In the essay below on whether the system is broken, reproduce the passage from "According to Spitzer, this" up to and including "a thriving economy.".

EXTRACT PROVIDED -
┌──

Is the System Broken or Was it Built This Way?

Nick U
3 min readJul 7, 2020
Smoke rises in front of the White House as protesters rally against the killing of George Floyd. Photo taken on May 31, 2020 by Jonathan Ernst of Reuters.

Do you see a problem in this country with poverty, homelessness, police brutality, systemic racism, etc. and you think something needs to change? If so, do you agree or disagree with the following statement?:

“The system isn’t broken. It was built this way.”

If you agree, you’re probably a socialist. If you disagree, you’re probably a liberal. Socialists want radical changes from the ground up. We want to tear the whole system down and create something new. Liberals want incremental changes within the existing system. The liberal idea of change generally happens from the top-down. Liberals see poverty, homelessness and police brutality as a bug in the system. However, socialists see these these cruel realities as a feature not a bug. Socialists see poverty as a necessary component of a functioning, capitalist society. We see homelessness and police brutality as organic byproducts of said society.

The reason why Bernie Sanders was so popular among socialists was because he talked about building a grassroots, multiracial, gender inclusive, working-class movement. “It ain’t about Bernie. It’s about us,” he said. The Sanders campaign wasn’t just about electing a president who will use the power of the Oval Office to implement change. It was about the possibility of electing a president who had our backs. It was about those of us on the ground level of the revolution having an ally in the top level of government. Because, in the socialist’s perspective, that’s how real change happens. It doesn’t come from the president signing a piece of a legislation. It comes from a populace who raises hell and partakes in direct action.

The 20th century, socialist thinker and criminologist Steven Spitzer said crime and deviance were an inevitable result of a society that creates what he called “social junk” and “social dynamite”. According to this social theory, capitalism creates surplus populations. There are some who simply cannot thrive in a harsh, economic system based on competition. It isn’t their fault that they fall into this category. Surplus populations exist because of the conditions they live under.

According to Spitzer, this segment of population can make the choice to either “explode” into social dynamite or give up and become “social junk”. Social junk is the homeless or the so-called “junkies” filled with hopelessness and despair, living on the outskirts of the city and doing nothing productive. They are the elderly who can no longer work but can barely survive. They are the cast-aside youth, forgotten and without a future. These surplus populations must be contained by society and they must be beaten down by police forces to maintain a thriving economy.

└──

GIVEN ENTRIES -
┌──

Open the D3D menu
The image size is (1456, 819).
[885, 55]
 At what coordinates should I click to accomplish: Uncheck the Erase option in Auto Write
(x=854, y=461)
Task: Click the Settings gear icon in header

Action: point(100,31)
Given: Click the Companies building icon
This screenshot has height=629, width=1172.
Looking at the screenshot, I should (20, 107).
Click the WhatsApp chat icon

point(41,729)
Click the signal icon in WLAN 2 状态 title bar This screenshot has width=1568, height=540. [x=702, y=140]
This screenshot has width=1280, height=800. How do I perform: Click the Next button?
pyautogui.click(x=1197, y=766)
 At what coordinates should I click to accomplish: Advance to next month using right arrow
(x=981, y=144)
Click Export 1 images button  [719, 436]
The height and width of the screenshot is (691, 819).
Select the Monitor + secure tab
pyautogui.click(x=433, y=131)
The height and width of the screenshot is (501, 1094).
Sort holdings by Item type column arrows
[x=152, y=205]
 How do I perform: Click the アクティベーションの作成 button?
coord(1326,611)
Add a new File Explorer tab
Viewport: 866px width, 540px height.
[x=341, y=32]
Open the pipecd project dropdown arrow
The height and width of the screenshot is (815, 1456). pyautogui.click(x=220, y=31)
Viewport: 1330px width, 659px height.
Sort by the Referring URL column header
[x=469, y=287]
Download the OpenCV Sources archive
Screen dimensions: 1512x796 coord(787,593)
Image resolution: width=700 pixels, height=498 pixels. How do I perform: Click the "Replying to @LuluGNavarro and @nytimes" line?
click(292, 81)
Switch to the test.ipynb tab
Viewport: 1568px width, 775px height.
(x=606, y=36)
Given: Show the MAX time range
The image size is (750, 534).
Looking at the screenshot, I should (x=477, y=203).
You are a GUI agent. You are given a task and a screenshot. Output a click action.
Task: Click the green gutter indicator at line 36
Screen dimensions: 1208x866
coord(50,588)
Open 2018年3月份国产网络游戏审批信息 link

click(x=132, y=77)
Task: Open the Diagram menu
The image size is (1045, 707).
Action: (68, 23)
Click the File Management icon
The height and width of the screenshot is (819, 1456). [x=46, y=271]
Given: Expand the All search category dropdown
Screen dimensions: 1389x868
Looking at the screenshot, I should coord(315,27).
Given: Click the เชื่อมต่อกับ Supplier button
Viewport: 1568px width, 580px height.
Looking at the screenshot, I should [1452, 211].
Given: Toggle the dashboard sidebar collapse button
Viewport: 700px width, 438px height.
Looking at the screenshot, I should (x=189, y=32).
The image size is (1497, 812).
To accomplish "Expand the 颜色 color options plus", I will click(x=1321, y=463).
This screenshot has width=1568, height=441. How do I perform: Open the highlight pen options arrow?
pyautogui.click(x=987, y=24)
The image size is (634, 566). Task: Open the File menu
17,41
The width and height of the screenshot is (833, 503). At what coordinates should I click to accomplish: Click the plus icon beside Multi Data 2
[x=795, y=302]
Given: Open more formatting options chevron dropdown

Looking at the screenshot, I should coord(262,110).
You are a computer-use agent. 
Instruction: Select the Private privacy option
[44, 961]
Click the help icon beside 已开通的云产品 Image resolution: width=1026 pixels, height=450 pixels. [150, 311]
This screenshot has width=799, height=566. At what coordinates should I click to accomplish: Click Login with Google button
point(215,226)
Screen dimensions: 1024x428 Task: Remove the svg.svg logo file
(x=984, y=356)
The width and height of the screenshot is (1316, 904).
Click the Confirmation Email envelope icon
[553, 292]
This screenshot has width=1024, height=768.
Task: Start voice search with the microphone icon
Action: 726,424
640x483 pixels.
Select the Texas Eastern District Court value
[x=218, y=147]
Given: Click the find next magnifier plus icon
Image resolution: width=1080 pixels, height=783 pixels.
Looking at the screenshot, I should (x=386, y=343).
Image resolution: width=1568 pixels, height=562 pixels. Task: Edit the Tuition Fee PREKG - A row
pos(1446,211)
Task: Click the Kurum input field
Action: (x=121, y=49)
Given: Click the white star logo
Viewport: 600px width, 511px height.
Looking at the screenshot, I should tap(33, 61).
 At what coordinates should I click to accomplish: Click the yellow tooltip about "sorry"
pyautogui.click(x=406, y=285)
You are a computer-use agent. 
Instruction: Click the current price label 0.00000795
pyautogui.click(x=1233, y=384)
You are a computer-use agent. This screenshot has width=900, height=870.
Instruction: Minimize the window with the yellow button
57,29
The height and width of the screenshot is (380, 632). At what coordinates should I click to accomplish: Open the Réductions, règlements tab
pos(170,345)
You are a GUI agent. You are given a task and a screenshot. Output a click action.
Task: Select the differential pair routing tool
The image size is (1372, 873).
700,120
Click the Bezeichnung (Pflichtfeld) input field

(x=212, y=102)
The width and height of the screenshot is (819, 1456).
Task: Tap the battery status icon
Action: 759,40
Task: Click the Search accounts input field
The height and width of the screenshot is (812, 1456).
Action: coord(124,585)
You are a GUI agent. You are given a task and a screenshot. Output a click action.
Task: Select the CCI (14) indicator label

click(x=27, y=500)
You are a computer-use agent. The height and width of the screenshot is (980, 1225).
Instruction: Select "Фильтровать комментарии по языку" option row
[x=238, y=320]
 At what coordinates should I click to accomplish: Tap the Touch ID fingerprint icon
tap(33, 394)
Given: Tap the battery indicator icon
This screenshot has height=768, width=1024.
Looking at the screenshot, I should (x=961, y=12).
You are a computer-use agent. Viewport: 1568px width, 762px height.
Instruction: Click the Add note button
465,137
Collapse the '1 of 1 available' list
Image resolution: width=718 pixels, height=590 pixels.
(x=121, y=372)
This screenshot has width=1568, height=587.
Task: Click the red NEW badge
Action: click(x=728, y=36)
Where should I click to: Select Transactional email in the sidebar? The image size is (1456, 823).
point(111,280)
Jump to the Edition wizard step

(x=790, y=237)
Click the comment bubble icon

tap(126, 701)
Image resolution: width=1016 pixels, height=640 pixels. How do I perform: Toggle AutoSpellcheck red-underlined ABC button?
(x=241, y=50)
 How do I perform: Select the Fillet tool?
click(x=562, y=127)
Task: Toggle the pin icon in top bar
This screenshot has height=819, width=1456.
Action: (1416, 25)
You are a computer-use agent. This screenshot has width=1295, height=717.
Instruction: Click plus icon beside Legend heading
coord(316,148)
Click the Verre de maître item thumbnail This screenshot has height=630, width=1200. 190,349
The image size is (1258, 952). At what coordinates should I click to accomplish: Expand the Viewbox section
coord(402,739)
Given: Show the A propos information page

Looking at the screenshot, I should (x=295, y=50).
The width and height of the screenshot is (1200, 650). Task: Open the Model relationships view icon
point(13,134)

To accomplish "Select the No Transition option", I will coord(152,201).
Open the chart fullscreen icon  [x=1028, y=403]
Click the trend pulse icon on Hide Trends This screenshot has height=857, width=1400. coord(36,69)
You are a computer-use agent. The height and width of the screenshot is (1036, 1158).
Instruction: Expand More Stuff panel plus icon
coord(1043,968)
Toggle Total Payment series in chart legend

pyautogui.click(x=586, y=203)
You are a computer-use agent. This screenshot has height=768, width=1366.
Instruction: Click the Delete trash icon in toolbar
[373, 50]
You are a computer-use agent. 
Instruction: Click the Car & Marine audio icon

└──

REPLY TO THE TASK -
According to Spitzer, this segment of population can make the choice to either “explode” into social dynamite or give up and become “social junk”. Social junk is the homeless or the so-called “junkies” filled with hopelessness and despair, living on the outskirts of the city and doing nothing productive. They are the elderly who can no longer work but can barely survive. They are the cast-aside youth, forgotten and without a future. These surplus populations must be contained by society and they must be beaten down by police forces to maintain a thriving economy.